DOCUMENT PASSAGE:
↓↓↓

Analyzing NHL Team Draft Picks from 1963-2022


Visualization

Introduction 

In this lab, we were tasked with creating visualizations using RStudio and the programming language, R. R is a very popular information visualization programming tool that is used to create all kinds of visualizations and allow for in-depth data manipulation and cleaning. Using R, I decided to create visualizations based on a kaggle.com dataset that featured all NHL draft player data from 1963. 

As a big fan of ice hockey, it will be interesting to see the different strategies used by NHL teams of different rankings during the NHL Draft. When it comes to hockey, each player is essential to the team’s success, and what positions the team decides to focus on can give insight into what the team wants to strengthen and focus on for the next year. With the use of R, we will look at the average standing of NHL Teams, and what positions certain teams decided to focus on throughout the years of the NHL Draft. 

Materials and Methodology

There were three main materials used for this lab:

RStudio

R

Kaggle.com 

Before using R, it was important to find a data source that could be used. Through Kaggle.com, I found a large dataset titled, “NHL Draft Hockey Player Data (1963-2022)” by Matt OP. It was recently updated three months ago, and the user has created various other sports-themed datasets, which made it feel like a safe option to use for this project. 

After inputting the data into RStudio, I started creating subsets of useful information from the main data frame that could be used to create visualizations. In order to create the subsets and visualizations, I had to import the “tidyverse”, “rmarkdown”, and “flexdashboard”, which allowed me to use different libraries to achieve results. Despite having some initial difficulties, by the end I was able to create four different usable subsets, but only created visualizations from three of them.

↑↑↑

PROVIDED INFORMATION:
↓↓↓

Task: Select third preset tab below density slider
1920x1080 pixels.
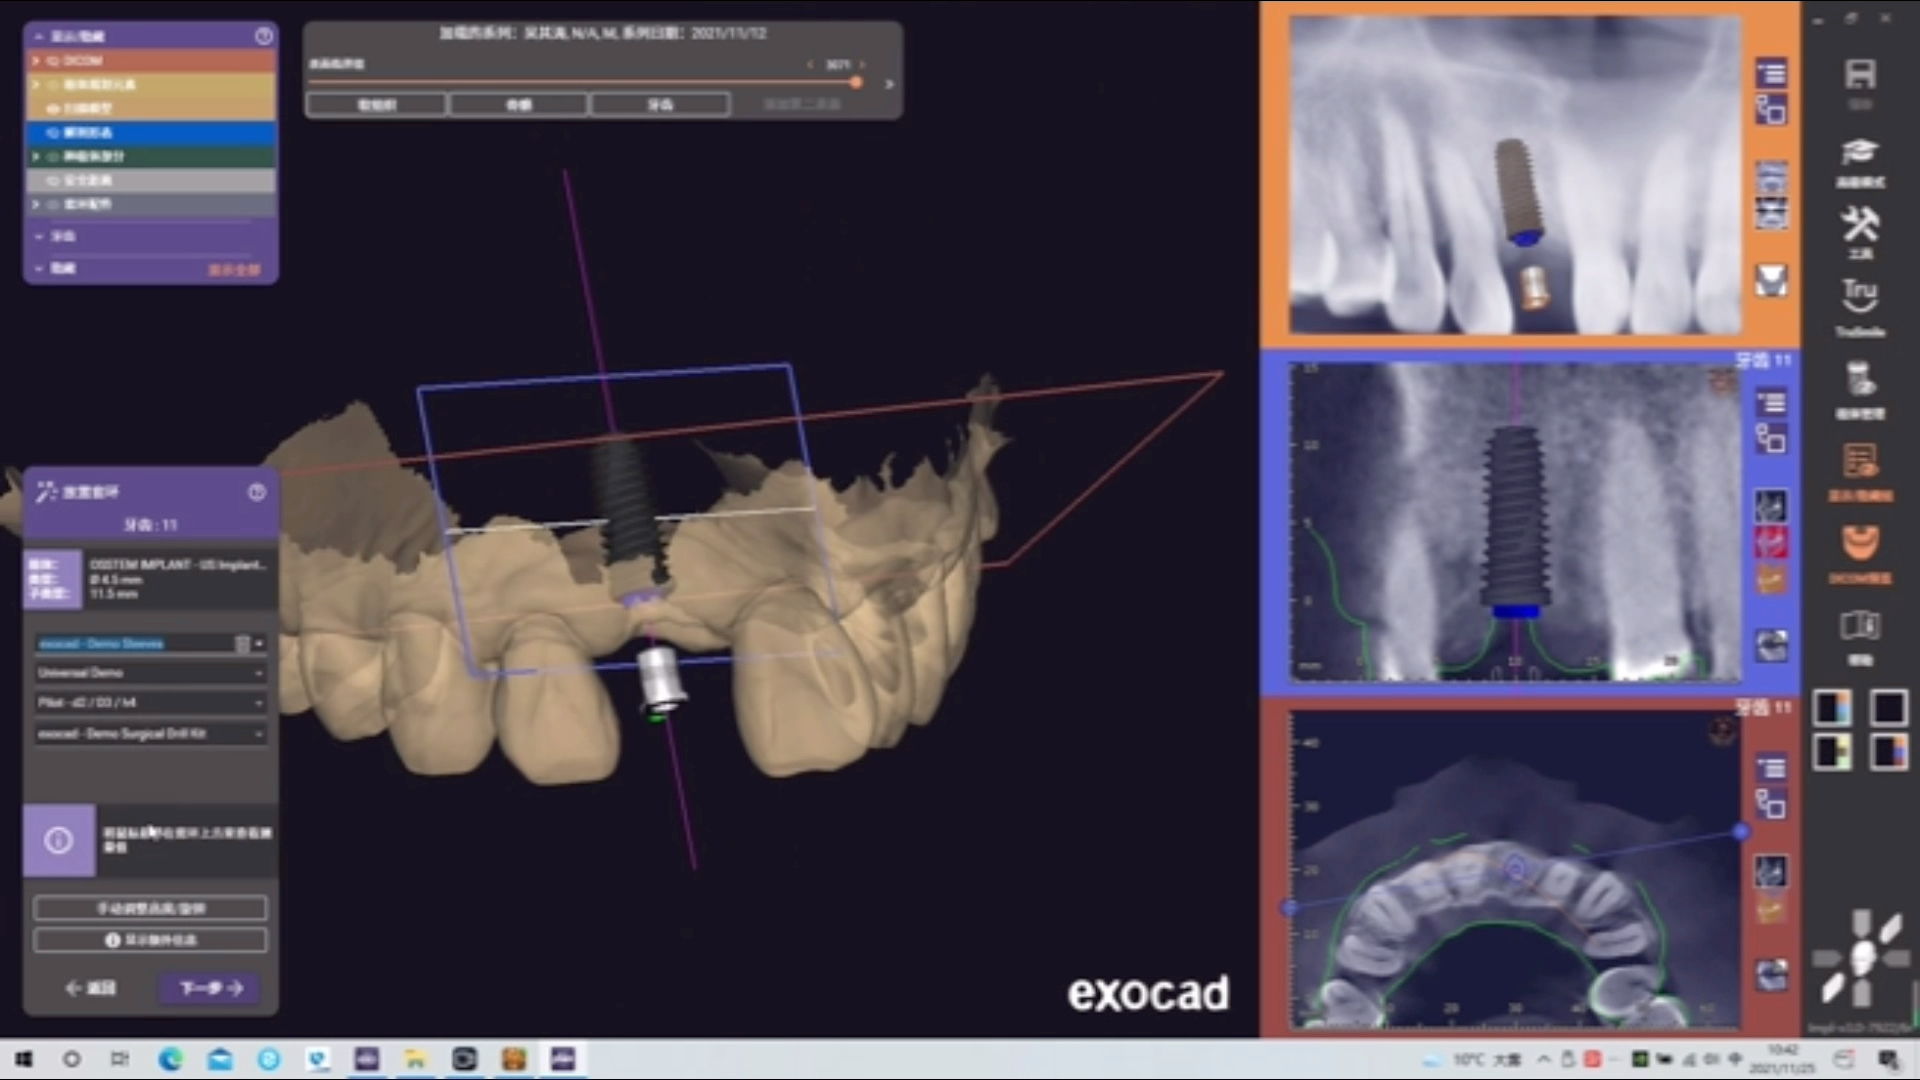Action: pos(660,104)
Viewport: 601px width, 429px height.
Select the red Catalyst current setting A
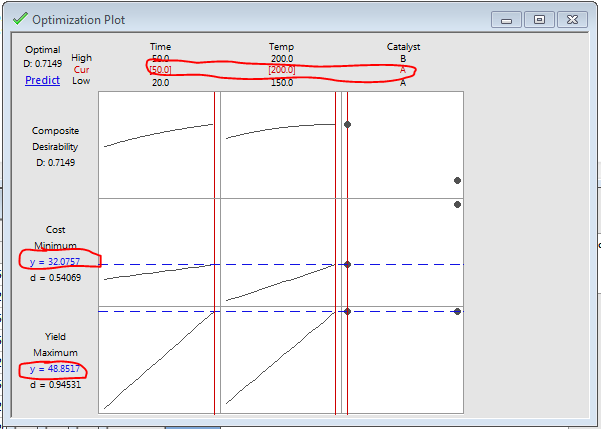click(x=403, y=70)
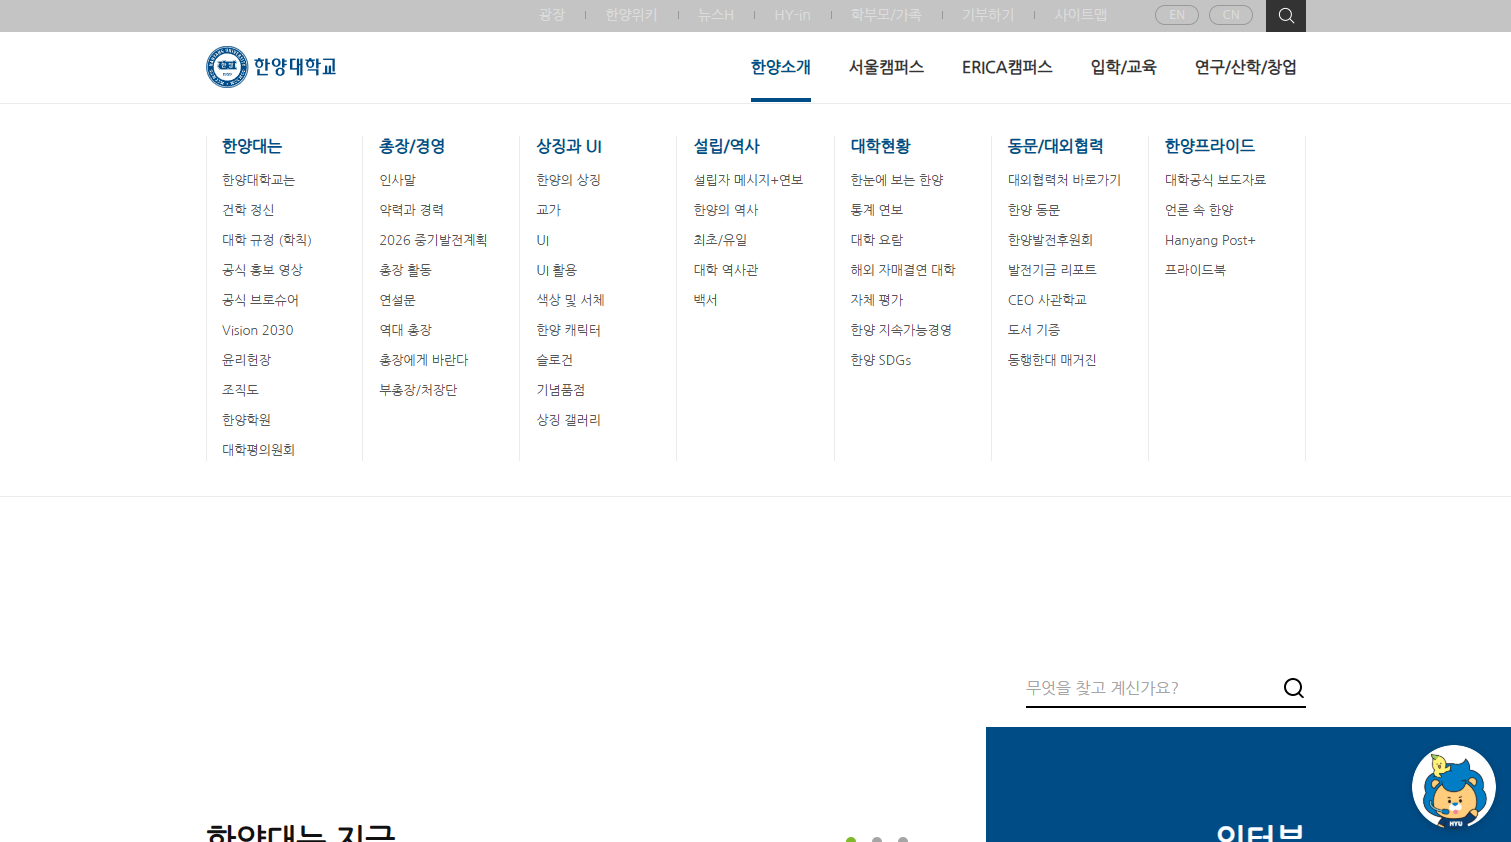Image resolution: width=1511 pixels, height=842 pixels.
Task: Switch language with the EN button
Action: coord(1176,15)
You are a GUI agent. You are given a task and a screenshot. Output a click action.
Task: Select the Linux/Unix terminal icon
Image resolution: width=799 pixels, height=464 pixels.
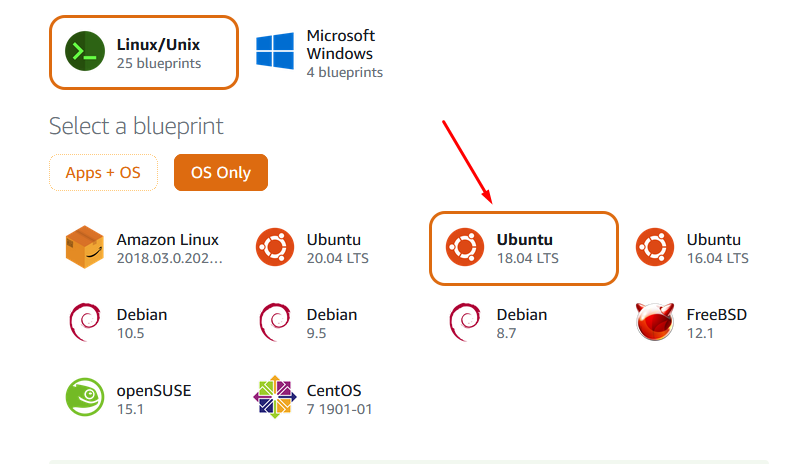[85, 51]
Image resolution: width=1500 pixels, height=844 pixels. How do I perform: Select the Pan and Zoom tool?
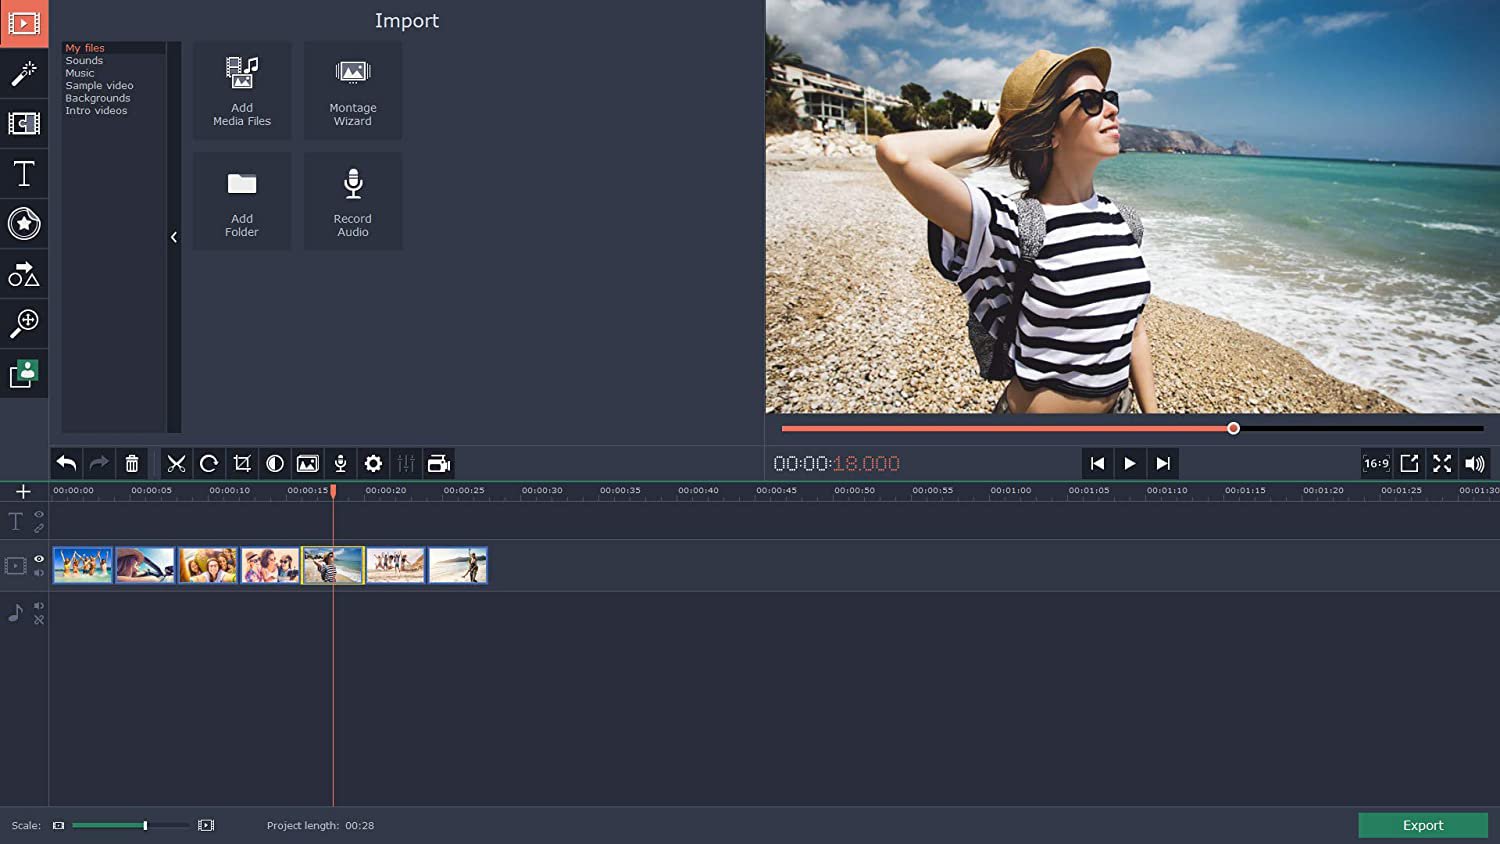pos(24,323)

↑↑↑

Reproduce the stretch of the NHL draft write-up from "Before using R, it" through "for this project.". Work only from the NHL draft write-up.

PROBLEM SOLUTION:
Before using R, it was important to find a data source that could be used. Through Kaggle.com, I found a large dataset titled, “NHL Draft Hockey Player Data (1963-2022)” by Matt OP. It was recently updated three months ago, and the user has created various other sports-themed datasets, which made it feel like a safe option to use for this project.